Still, this was a great book to read. It was fairly easy to understand, and I would highly recommend it if you are not too critical about the leaps that Moran takes into the minds of the characters, and the rather flat characterizations. It’s also a great and accessible starting point into early Egyptian history, and I now look forward to reading Moran’s other books on Egyptian history.

I did some googling after reading this book, and I came across this book list on goodreads. I never knew there were so many books on Nefertiti and Akhenaten.

Have you read Nefertiti? What did you think of the book? Do you have any other books on Egyptian history you’d like to recommend?

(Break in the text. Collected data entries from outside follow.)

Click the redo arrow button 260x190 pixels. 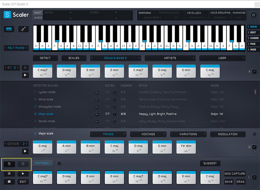tap(23, 164)
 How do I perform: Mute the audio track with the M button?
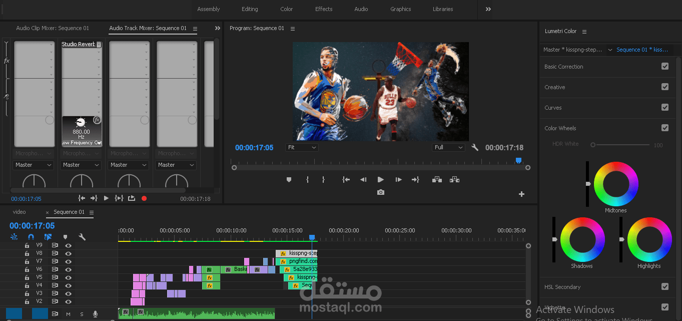67,314
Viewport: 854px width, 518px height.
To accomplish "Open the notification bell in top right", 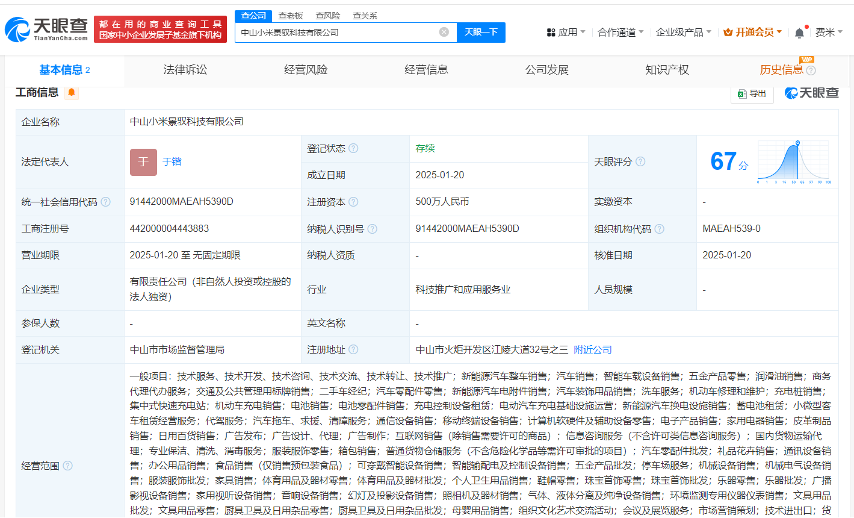I will point(799,32).
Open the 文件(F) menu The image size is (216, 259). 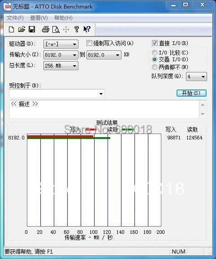click(15, 18)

You can also buy a copy of this book from Amazon.

8 Responses
  • James Viscosi
    April 23, 2017

    I’ve read several novels set in ancient Egypt lately but not this one. My favorite is one I read a long time ago, actually, called “River God”, by Wilbur Smith, which takes place during the Hyksos invasion of Egypt. It has a sequel, which I understand isn’t particularly good …

    • Nishita
      April 24, 2017

      @jamesviscosi:disqus Thanks for the recco 🙂

  • Karen
    April 21, 2017

    Like you Nish I am rather deficient in my knowledge of the history of Egypt – isn’t that sad when you consider how innovative and powerful they were. I did read a little about Cleopatra some years ago and hadn’t realised just how much status she had. I thought she was just some beauty that ensnared men….

    Karen – BookerTalk

    • Nishita
      April 21, 2017

      @disqus_gmoXW9BOB2:disqus same here. Until I read this book I didn’t realize that Nefertiti was so powerful. It’s not completely substantiated but many historians believe that towards the later part of Akhenaten’s reign, she was also called a Pharaoh and was an equal ruler.

  • Stefanie@SoManyBooks
    April 20, 2017

    I can’t say that I have read any books really about ancient Egypt. I tend to enjoying watching documentary TV shows about Egypt or reading National Geographic articles 🙂

    • Nishita
      April 20, 2017

      @Stefanie@soManyBooks: that’s the same case with me 🙂

  • Jenny @ Reading the End
    April 20, 2017

    Okay, I haven’t actually read this yet BUT I am fond enough of the author that I still feel sanguine making the recommendation: Barbara Mertz has two books about ancient Egypt, one called Red Land Black Land and one called Temples, Tombs, and Hieroglyphs. They were written in the 1960s and updated in the aughts, and I think if nothing else they’ll provide an entertaining nonfiction overview of ancient Egpytian history and culture.

    • Nishita
      April 20, 2017

      @readingtheend:disqus Thanks for the recco. Will look out for her books here. Ancient Egyptian history is so fascinating, but it’s also frustrating when you don’t have the knowledge to distinguish fact from fiction in a historical fiction novel such as Nefertiti.